Before the tech sessions, Freescale’s Chief Executive, Michel Mayer, kicked off the forum with a company overview that hit the multimedia highlights. One of many cool products shown was Toshiba’s new Gigabeat video player based on an i.MX microcontroller. It more than doubles the battery life than its popular competition.
Mayer pulled in some help to show off a Freescale-based 3G multimedia cell phone. Downloading a multimegabyte video clip took less than 20 seconds compared to a non-3G phone that still had a lot to download after five minutes.
Even betting things are on the horizon. I got a glimpse at the i.MX27. This chip has a ARM926EJ-S 400MHz core and a significant chunk of hardware to handle MPEG-4 and H.263/H.264 multimedia decoding and encoding. The chunk is called SmartSpeed. It is designed to let the Arm processor twiddle its thumbs most of the time or at least do something other than churn multimedia streams into the right format. The Dynamic Process Temperature Compensation (DPTC) mechanism is designed to minimize the core voltage to levels needed to support the current operating frequency.

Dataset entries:
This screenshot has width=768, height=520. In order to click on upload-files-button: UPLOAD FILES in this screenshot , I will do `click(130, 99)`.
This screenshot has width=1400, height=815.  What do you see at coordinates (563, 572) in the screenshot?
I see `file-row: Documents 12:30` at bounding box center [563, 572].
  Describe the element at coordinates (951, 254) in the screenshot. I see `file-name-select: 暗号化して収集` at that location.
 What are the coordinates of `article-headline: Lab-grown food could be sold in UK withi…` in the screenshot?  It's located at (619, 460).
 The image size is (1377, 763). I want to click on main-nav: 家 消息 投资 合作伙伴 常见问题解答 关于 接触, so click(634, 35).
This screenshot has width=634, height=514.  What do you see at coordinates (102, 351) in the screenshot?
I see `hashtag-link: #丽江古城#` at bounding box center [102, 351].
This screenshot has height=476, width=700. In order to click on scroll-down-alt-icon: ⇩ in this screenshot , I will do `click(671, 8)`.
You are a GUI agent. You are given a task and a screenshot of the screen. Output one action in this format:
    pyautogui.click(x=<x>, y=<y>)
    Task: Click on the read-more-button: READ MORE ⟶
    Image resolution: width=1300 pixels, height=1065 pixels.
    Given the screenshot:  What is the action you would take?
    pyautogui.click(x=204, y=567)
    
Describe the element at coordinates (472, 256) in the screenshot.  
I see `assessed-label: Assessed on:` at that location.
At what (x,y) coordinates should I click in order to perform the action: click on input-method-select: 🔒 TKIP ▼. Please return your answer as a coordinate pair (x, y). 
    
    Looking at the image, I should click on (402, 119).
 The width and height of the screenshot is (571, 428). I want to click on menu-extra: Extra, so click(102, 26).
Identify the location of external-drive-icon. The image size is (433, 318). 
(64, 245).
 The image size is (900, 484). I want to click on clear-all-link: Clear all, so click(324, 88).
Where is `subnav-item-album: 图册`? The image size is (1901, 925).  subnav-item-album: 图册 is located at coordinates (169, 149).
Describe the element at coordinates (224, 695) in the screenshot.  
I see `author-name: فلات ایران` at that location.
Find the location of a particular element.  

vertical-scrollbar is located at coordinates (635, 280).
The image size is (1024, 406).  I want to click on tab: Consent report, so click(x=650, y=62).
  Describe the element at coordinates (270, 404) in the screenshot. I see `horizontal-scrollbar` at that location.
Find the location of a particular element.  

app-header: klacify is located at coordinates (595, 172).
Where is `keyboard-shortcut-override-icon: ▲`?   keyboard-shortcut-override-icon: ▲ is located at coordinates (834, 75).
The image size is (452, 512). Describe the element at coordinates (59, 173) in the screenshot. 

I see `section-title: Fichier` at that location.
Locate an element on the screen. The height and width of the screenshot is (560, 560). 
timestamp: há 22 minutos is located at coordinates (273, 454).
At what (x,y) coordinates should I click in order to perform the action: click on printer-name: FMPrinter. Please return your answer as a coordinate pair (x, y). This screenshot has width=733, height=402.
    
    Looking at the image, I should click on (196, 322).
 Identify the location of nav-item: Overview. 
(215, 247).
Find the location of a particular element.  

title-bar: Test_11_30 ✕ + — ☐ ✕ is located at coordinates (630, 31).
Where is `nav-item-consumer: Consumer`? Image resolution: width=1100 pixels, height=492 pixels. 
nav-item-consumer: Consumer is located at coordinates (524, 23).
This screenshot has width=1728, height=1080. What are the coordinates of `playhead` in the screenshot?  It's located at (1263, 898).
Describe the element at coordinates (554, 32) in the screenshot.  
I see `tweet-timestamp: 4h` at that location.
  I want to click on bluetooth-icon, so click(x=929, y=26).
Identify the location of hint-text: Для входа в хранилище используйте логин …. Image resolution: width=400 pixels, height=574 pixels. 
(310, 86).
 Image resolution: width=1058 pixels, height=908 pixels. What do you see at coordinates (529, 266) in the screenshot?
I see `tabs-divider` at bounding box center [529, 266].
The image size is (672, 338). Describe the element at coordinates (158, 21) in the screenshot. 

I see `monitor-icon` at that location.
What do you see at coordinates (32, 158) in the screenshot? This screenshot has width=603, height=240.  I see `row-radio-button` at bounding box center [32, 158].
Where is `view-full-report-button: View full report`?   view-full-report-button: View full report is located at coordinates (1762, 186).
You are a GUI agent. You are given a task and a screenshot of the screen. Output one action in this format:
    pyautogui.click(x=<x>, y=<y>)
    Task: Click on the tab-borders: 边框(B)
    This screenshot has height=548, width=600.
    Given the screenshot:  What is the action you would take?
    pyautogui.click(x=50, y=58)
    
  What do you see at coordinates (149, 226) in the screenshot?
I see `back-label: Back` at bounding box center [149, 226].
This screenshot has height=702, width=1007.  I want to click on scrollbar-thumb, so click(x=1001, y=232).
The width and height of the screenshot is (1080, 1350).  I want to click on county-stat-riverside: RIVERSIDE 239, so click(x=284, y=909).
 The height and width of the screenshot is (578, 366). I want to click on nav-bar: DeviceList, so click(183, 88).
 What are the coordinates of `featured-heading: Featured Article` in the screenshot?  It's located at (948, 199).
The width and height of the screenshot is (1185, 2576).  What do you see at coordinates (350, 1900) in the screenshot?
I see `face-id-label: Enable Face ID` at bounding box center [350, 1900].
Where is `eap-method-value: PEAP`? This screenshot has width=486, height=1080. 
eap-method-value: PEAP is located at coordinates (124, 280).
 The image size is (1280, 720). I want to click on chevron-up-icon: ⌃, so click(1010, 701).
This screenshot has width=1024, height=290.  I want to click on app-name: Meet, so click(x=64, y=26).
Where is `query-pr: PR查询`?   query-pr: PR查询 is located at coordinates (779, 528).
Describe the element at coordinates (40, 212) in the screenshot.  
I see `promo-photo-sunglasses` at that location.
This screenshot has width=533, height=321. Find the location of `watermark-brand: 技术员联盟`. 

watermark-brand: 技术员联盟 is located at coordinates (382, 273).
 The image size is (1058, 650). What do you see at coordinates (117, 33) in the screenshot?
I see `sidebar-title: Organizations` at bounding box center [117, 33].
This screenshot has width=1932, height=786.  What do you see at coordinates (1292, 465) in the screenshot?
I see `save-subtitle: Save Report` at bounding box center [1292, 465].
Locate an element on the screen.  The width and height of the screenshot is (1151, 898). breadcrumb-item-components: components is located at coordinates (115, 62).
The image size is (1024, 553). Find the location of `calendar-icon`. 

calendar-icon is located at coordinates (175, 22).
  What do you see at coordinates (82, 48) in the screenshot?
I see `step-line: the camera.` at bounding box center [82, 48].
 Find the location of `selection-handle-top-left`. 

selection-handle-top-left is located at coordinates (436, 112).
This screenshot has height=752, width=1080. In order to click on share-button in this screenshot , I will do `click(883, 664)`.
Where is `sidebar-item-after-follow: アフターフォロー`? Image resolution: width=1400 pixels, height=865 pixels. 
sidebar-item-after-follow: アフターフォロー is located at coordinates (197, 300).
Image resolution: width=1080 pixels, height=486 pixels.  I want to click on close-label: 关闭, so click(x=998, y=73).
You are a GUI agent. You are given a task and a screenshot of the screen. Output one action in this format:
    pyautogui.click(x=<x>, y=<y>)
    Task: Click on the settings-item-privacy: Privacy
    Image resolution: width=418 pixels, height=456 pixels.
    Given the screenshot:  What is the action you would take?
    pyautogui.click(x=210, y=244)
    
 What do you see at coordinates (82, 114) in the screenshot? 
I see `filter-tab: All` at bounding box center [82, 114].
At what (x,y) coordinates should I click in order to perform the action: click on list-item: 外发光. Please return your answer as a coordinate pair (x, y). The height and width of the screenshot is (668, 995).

WORK TASK A – In the Freescale forum excerpt, what core does the i.MX27 chip have?
WORK TASK B – Pick up the Freescale forum excerpt after its final sentence and keep writing it.
None of these rows are needed.

TASK RESPONSE A – An ARM926EJ-S 400MHz core.

TASK RESPONSE B –
There is a lot more going on here at FTF but I’ll close with some news about FlexRay. Its finally going to show up in a real car from BMW this year. Freescale Flexray-equipped microcontroller will at the center of the control damping system.
For those who were here last year, the tech lab was more crowded than last year. There were more vendors on the floor. The only big ticket item on the floor was the University of Wisconsin’s diesel-hybrid SUV that used Freescale silicon, of course. This was FTF after all.